## Activity
Go to the line holding "Booktopia (388, 1258)" in the entries below and write out exactly every line down to and including the line holding "Disclosure (176, 2570)".
Material provided START
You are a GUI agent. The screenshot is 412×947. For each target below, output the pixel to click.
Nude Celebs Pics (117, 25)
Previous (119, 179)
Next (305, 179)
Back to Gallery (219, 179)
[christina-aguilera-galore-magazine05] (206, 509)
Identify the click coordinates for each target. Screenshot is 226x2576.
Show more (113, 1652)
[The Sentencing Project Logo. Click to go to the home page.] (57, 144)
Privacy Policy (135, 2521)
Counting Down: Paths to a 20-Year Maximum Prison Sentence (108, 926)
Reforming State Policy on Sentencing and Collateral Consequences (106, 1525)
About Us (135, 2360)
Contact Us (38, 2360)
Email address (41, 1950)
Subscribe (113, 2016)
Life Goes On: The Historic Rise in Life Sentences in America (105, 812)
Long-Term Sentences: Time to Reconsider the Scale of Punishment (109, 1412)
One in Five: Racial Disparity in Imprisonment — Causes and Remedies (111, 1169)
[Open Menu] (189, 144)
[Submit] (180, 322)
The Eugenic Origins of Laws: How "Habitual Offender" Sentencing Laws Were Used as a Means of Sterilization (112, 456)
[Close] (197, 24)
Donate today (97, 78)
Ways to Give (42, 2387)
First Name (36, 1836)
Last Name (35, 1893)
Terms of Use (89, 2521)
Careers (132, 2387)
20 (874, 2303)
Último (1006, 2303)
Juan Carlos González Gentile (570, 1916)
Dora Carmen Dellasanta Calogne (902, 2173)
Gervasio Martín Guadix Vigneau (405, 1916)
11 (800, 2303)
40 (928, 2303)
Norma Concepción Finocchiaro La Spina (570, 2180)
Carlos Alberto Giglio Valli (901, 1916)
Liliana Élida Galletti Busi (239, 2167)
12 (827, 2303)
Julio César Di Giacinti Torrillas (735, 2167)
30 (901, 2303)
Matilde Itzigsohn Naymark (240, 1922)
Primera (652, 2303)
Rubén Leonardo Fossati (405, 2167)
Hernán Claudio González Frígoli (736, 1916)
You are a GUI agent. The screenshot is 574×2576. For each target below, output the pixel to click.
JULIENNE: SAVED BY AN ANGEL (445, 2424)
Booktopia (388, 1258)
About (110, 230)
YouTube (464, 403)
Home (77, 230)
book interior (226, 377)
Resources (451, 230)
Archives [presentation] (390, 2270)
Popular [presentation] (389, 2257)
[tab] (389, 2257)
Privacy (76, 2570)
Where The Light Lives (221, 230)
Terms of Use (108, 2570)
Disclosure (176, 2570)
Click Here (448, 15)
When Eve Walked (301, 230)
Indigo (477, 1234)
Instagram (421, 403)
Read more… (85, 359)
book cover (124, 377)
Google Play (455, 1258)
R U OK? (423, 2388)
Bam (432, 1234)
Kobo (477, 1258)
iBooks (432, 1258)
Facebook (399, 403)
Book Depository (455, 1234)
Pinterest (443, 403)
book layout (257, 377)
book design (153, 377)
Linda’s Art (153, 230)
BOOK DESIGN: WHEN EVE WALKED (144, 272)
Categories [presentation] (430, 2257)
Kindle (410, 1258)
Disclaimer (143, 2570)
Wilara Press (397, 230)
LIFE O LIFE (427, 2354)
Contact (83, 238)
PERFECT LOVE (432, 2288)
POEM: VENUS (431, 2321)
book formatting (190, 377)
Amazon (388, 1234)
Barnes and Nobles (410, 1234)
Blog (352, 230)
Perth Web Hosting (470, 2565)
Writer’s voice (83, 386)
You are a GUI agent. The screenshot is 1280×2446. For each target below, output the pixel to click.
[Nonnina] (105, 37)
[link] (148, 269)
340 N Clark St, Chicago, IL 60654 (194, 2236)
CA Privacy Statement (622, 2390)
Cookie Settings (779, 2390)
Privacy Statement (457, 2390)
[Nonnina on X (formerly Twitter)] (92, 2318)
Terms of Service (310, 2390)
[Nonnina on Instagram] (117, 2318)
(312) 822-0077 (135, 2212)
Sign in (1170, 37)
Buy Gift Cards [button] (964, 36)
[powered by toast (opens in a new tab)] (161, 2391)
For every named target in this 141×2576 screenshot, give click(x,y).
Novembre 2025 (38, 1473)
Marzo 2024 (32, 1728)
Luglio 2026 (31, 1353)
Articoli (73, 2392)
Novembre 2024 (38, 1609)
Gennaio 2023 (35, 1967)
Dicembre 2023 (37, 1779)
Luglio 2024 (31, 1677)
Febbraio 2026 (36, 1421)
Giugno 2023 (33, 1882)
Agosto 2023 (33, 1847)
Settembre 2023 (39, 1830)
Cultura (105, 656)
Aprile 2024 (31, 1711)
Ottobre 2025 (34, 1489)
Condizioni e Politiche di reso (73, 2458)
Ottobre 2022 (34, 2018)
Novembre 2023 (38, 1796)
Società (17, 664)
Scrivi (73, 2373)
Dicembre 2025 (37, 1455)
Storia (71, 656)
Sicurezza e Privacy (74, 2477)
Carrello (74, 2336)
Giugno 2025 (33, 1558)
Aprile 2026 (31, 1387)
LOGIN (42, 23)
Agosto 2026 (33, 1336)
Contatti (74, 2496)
Material provided END
## Response below
Booktopia (388, 1258)
About (110, 230)
YouTube (464, 403)
Home (77, 230)
book interior (226, 377)
Resources (451, 230)
Archives [presentation] (390, 2270)
Popular [presentation] (389, 2257)
[tab] (389, 2257)
Privacy (76, 2570)
Where The Light Lives (221, 230)
Terms of Use (108, 2570)
Disclosure (176, 2570)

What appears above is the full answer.